On Friday, NFLPA executive director DeMaurice Smith mentioned during an appearance on the Spiegel & Parkins Show that they are prepared to tell potential free agents not to sign with the Bears if the new Illinois bill that targets athletes is passed.

The bill in question is being pushed by the McCaskey family, who own the Bears, and would end workers’ compensation benefits for professional athletes when they turn 35, unless they can prove their playing career is likely to extend beyond this point.

As of now, most permanently injured workers in the state of Illinois can claim compensation benefits until they’re 67 years old.

“This bill being sponsored by Ms. Radogno is simply designed to target professional athletes, and take away their right to health care that every worker in the state of Illinois is entitled to,” Smith said, via CBS Chicago“The Bears’ owners are behind it as well, to be blunt, it’s just another way to bankroll the coffers of the rich owners who own these teams at the expense of the players who actually do all the work. … They’re pushing the bill. Our understanding is they are the people who have lined up a lobbyist to promote the bill.

Smith made clear that they will inform every potential free agent to not join the Bears in the coming months if this bills passes.

“I will tell you from the bottom of my heart that this union will tell every potential free agent player, if this bill passes, to not come to the Bears,” Smith said. “Because, think about it, if you’re a free agent player and you have an opportunity to go play somewhere else where you can get lifetime medical for the injury you’re going to have, isn’t a smarter financial decision to go to a team where a bill like this hasn’t passed?”

The Bears issued the following statement to 670 The Score following Smith’s comments.
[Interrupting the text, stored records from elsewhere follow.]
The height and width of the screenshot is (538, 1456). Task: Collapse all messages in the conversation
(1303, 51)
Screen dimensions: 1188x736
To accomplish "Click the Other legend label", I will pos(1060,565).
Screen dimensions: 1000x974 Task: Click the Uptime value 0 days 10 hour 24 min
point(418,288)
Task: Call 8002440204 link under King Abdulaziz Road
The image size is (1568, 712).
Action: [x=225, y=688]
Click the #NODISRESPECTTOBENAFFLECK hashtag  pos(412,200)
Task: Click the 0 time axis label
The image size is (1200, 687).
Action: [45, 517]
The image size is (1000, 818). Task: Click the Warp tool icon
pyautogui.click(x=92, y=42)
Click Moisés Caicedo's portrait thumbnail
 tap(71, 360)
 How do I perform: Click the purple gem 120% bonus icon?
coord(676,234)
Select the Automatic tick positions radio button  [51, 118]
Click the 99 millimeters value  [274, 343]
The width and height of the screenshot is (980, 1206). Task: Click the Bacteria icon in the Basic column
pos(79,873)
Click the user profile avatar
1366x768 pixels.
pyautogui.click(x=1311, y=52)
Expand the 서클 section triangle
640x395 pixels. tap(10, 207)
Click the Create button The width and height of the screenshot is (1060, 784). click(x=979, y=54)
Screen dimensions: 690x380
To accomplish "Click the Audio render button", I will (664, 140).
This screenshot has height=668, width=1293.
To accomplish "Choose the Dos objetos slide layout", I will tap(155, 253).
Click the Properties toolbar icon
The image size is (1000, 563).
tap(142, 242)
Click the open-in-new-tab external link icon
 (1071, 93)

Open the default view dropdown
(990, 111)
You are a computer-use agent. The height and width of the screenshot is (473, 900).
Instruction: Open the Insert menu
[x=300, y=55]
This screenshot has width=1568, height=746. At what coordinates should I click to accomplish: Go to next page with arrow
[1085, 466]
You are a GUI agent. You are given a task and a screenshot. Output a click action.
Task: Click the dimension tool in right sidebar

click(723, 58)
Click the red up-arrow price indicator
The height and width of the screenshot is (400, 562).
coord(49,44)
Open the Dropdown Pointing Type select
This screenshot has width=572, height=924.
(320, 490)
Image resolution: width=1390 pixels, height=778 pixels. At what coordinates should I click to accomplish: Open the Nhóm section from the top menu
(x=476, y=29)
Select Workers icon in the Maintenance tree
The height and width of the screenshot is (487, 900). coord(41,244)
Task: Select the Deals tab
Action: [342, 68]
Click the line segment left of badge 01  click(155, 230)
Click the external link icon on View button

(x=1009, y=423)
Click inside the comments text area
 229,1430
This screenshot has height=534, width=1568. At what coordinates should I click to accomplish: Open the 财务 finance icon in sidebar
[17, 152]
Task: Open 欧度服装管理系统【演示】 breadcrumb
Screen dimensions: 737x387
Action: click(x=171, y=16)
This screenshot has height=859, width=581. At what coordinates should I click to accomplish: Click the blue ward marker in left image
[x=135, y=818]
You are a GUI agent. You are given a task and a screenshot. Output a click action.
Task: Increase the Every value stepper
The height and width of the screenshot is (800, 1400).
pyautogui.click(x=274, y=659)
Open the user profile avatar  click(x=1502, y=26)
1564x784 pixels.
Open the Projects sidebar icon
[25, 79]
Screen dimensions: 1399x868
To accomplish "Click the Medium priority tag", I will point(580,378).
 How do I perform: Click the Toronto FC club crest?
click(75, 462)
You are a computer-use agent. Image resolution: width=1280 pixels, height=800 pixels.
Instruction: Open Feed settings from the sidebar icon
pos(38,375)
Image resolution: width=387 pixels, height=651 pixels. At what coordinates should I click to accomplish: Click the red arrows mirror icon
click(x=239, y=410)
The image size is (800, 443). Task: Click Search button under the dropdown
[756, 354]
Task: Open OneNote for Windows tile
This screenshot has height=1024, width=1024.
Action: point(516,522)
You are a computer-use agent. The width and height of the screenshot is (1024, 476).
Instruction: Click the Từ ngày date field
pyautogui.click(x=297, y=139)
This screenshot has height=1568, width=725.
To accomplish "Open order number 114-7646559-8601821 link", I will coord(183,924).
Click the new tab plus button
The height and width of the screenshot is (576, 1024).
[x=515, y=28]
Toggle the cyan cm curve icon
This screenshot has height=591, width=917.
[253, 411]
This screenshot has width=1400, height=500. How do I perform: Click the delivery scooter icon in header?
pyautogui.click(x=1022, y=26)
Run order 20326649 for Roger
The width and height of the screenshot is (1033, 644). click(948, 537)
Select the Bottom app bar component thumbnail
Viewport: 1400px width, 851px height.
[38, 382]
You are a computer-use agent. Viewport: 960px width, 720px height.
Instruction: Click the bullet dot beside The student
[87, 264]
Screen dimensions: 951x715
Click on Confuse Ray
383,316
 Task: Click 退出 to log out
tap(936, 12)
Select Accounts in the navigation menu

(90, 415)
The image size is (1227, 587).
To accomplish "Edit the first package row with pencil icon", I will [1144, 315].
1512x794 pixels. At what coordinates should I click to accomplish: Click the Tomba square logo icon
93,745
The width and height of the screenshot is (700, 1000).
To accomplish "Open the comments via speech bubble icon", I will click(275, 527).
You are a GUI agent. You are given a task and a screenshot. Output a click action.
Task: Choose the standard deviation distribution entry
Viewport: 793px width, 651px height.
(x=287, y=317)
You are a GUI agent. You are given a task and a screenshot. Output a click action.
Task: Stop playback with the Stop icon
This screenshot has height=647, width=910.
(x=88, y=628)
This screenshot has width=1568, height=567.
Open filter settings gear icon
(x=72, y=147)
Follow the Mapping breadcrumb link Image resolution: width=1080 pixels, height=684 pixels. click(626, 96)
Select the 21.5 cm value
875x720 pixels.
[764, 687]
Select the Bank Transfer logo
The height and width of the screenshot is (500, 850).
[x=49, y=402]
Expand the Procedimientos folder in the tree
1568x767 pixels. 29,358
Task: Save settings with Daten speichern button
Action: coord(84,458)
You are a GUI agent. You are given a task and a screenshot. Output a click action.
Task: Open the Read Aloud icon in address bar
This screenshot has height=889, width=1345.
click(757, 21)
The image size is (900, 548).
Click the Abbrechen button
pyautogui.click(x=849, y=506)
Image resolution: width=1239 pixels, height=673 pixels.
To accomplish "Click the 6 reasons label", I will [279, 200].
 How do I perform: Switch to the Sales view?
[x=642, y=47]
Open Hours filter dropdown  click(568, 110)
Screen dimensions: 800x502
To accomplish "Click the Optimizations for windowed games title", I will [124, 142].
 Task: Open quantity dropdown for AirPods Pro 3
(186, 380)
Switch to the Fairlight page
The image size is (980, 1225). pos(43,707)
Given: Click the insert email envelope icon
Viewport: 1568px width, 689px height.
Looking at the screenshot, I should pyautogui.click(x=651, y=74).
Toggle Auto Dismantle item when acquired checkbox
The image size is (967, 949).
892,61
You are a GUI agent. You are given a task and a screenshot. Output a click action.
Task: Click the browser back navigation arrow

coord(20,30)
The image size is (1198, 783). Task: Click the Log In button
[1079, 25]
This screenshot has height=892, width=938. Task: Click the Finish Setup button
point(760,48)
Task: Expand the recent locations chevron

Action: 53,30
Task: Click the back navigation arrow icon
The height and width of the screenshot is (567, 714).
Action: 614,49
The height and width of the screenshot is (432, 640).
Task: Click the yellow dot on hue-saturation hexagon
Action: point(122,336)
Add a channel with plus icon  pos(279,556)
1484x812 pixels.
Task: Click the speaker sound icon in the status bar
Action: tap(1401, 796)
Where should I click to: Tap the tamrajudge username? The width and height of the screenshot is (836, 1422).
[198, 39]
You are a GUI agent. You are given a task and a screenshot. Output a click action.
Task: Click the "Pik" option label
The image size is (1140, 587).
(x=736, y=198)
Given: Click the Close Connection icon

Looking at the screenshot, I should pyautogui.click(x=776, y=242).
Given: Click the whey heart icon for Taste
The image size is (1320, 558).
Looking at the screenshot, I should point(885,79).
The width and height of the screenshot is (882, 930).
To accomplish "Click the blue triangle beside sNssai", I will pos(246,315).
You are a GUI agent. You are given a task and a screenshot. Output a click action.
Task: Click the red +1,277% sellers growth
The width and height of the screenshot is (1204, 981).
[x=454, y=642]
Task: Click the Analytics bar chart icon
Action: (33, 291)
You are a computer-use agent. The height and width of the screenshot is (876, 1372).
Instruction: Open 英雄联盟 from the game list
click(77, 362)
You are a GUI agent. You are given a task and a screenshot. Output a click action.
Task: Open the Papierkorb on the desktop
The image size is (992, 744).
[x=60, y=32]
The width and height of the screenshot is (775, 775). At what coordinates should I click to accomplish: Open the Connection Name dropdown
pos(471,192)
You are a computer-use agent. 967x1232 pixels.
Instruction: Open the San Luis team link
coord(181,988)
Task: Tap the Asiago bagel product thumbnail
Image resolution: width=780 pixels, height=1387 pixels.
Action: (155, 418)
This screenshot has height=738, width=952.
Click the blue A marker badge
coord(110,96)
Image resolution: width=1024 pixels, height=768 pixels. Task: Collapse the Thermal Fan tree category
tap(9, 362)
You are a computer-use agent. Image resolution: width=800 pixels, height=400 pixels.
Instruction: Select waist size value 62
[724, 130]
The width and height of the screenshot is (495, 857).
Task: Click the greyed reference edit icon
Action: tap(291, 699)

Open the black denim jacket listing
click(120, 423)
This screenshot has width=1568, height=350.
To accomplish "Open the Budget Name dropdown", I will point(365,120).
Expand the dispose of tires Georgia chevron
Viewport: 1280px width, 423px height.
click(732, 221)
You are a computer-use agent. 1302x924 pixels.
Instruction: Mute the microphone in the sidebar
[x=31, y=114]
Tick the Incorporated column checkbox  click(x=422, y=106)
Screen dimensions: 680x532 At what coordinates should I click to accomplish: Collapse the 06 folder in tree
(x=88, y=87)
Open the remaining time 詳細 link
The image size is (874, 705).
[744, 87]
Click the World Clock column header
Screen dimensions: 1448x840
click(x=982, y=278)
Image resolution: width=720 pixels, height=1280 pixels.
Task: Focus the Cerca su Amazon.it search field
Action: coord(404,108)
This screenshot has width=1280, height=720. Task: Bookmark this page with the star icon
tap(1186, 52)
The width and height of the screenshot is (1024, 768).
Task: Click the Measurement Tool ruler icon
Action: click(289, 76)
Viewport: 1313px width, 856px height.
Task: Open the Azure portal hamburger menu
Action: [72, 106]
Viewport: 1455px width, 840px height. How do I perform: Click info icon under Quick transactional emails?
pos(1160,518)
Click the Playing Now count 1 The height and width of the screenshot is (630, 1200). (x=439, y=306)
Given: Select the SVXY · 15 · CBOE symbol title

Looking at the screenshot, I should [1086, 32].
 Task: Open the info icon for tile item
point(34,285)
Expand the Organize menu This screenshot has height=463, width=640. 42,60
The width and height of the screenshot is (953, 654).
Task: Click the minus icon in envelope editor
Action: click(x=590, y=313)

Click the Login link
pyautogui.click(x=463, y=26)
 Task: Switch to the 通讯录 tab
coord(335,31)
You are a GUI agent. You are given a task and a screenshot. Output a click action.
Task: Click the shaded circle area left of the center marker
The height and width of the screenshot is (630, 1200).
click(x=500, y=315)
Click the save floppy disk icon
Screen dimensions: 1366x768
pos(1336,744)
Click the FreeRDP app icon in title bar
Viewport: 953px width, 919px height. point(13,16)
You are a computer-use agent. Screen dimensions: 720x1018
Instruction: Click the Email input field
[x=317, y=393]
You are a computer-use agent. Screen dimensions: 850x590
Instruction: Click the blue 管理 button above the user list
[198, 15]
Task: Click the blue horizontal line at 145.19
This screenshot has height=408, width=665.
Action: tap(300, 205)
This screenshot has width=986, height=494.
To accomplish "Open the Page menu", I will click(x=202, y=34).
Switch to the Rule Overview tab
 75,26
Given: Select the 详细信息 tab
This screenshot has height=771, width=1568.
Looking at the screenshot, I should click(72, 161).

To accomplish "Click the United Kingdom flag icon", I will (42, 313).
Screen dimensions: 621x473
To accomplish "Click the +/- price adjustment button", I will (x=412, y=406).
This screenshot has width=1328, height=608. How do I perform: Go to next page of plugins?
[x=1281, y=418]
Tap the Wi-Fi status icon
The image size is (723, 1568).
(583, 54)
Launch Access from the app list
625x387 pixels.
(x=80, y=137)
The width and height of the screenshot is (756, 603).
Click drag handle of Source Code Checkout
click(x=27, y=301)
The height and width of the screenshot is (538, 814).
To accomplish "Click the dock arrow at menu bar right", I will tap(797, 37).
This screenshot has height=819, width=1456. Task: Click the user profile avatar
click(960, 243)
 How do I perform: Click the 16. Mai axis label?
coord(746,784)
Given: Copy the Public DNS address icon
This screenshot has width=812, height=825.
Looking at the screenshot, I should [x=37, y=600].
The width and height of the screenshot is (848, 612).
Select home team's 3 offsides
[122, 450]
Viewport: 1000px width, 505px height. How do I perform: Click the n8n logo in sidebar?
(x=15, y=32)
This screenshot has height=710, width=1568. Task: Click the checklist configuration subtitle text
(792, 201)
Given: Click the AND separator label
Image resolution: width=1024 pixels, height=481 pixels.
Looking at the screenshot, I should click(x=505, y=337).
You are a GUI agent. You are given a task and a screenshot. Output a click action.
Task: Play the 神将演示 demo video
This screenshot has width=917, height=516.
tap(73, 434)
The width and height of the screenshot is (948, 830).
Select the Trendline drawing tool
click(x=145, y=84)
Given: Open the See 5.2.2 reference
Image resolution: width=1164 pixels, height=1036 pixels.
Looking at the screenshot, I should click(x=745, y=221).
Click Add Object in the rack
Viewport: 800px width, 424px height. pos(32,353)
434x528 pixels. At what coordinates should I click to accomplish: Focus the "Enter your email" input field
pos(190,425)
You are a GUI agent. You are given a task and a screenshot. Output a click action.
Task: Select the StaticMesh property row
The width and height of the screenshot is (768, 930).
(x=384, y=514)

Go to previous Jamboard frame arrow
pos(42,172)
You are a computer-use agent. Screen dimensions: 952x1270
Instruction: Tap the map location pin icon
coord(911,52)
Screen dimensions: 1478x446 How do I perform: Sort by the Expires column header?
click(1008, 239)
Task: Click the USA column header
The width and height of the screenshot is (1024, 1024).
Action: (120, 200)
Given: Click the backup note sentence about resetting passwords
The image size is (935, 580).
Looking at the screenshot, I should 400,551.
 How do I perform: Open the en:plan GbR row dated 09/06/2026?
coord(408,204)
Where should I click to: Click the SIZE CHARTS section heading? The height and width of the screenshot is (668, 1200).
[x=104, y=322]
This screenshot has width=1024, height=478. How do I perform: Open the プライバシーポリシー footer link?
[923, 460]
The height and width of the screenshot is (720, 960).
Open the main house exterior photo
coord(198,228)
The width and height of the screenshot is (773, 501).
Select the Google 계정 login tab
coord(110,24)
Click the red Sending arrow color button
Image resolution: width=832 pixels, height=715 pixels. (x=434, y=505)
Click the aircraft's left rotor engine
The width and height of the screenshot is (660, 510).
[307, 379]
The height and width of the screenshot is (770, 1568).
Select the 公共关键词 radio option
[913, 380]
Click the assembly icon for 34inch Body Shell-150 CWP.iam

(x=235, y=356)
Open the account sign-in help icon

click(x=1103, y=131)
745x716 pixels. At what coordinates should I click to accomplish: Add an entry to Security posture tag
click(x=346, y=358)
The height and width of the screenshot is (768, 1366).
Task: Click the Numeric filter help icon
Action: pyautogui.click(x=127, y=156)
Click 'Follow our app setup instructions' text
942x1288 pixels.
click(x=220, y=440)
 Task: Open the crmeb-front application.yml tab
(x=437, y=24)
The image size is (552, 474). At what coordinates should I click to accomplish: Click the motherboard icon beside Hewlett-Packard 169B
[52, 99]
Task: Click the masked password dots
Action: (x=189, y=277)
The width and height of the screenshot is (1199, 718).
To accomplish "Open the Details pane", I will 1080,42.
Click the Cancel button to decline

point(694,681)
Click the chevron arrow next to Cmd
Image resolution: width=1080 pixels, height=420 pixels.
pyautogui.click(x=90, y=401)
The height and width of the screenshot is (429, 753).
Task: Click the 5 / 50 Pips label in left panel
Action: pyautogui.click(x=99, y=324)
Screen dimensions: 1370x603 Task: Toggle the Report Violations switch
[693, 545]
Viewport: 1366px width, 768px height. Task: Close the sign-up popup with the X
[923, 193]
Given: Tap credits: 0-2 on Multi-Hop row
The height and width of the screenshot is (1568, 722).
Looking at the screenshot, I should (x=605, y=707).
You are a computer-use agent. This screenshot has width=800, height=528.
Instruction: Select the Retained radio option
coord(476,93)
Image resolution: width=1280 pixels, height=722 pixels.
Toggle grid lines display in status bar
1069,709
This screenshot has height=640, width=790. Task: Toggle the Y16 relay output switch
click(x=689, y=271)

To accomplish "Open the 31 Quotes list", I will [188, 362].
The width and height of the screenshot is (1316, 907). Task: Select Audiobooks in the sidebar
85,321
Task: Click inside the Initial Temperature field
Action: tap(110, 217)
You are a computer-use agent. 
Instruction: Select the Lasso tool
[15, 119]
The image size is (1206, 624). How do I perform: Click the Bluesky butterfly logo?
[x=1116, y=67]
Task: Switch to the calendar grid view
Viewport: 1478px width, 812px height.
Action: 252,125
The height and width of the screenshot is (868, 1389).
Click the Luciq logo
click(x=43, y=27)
“We join the four other major professional Chicago teams in monitoring and supporting changes to the system that protect athletes’ rights under the workers’ compensation system while acknowledging athletes are not competing professionally until age 67. Nothing in the wage differential language under consideration impacts the right for any athlete to receive just compensation for partial or permanent injury, medical benefits or to file a claim itself.

This is an interesting situation to watch moving forward, but it’s hard to say just how much of an impact this will have on Chicago’s ability to lure free agents if it becomes law.

There are only so many jobs out there and this impacts such a small number of players that it seems like it wouldn’t be a major consideration from free agents.

Even so, the NFLPA is clearly concerned about how this could impact things moving forward with other states.

We’ll have more regarding this matter as the news is available.